What is the point of being “sealed” for eternity? Speaking in General Conference in 1994, Seventy Charles Didier stated:
“This [marriage] union is solemnized by the authority of the everlasting priesthood into a holy and sacred ordinance, the temple sealing. It is also called the new and everlasting covenant of marriage, and its purpose is to bind couples together on earth and bring them to a fulness of exaltation in the kingdom of God in the hereafter.” (“Remember Your Covenants,” Ensign (Conference Edition), May 1994, p.42).
In a January 28, 1999 City Weekly article titled “Only for Eternity,” author Andrea Moore Emmett quoted LDS Church spokesman Dale Bills who said, “We have to see sealing ordinances as a promise pending faithfulness and yes, some will live polygamy.”
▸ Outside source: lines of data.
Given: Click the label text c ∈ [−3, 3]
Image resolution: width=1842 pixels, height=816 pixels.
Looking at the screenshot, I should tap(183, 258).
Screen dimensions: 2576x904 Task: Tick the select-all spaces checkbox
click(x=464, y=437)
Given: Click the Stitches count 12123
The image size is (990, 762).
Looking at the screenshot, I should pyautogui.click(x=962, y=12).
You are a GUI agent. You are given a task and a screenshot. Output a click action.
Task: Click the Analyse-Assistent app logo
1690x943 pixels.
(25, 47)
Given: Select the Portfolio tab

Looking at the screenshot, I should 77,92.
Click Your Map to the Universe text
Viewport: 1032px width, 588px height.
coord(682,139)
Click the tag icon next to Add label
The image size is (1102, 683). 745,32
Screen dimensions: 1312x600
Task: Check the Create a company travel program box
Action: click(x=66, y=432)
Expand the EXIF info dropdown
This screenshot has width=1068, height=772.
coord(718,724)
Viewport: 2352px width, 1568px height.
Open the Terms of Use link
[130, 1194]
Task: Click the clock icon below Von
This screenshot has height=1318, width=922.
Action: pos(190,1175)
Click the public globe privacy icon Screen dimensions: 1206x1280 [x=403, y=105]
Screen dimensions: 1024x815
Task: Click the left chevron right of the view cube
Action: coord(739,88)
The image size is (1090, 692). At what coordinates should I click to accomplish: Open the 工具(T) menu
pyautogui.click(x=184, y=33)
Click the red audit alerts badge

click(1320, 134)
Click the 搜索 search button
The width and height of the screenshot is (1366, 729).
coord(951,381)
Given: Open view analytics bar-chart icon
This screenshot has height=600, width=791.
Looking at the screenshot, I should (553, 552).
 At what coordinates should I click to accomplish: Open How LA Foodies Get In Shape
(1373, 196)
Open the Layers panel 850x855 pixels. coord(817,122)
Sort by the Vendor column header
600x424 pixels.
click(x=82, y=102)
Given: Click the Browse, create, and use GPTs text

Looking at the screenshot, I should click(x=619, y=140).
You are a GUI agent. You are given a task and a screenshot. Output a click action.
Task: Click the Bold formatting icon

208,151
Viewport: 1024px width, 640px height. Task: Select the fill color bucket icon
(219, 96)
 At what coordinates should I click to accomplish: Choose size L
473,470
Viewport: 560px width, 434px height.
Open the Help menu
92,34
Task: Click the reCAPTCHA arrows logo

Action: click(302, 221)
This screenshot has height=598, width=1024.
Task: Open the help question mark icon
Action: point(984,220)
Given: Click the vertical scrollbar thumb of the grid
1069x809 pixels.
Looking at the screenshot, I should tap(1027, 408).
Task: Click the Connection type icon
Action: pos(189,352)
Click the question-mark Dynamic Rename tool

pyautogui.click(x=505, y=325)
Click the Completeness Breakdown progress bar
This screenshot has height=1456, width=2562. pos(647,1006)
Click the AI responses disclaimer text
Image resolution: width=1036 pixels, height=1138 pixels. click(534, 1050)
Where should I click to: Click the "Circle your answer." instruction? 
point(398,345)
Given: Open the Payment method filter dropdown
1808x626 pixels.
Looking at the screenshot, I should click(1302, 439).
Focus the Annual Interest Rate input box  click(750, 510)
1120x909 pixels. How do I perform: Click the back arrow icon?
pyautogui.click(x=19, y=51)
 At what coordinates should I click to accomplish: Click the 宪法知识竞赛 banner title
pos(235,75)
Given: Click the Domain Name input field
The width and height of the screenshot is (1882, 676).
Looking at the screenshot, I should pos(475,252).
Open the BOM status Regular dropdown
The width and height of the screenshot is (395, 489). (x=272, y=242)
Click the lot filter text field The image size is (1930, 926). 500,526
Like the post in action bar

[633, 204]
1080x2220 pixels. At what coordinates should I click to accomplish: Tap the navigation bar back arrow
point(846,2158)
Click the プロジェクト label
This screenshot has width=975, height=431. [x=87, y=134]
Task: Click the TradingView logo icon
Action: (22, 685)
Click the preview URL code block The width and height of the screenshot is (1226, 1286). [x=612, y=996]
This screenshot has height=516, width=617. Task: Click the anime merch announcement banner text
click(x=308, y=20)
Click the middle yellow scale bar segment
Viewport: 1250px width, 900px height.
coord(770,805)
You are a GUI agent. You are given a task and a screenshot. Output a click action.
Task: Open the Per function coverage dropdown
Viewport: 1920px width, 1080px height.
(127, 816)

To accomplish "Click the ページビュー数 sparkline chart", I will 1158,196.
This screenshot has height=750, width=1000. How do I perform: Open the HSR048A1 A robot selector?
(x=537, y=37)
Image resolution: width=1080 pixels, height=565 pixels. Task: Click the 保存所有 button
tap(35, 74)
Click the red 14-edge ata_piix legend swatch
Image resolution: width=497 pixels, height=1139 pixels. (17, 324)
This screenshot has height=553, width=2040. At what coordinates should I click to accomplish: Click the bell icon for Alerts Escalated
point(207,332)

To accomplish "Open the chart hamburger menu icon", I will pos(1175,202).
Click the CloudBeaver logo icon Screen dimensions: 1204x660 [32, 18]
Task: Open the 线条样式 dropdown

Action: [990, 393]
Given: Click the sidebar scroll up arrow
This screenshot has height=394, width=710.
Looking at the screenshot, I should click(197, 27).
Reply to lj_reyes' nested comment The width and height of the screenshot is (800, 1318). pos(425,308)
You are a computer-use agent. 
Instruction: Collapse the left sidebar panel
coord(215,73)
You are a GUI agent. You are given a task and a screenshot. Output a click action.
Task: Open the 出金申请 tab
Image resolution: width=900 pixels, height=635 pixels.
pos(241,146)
Mormon women who find the teaching of celestial polygamy unsettling will probably not find comfort in a May 31, 2006 LDS Newsroom statement that reads:
“Question: Is polygamy gone forever from the Church?
We only know what the Lord has revealed through His prophets, that plural marriage has been stopped in the Church. Anything else is speculative and unwarranted.”
If it is really speculative and unwarranted, what is the point of Mormon widowers being sealed in Mormon temples? If temple sealings of this nature have significance in the hereafter, how can the LDS Church honestly say “plural marriage has been stopped”?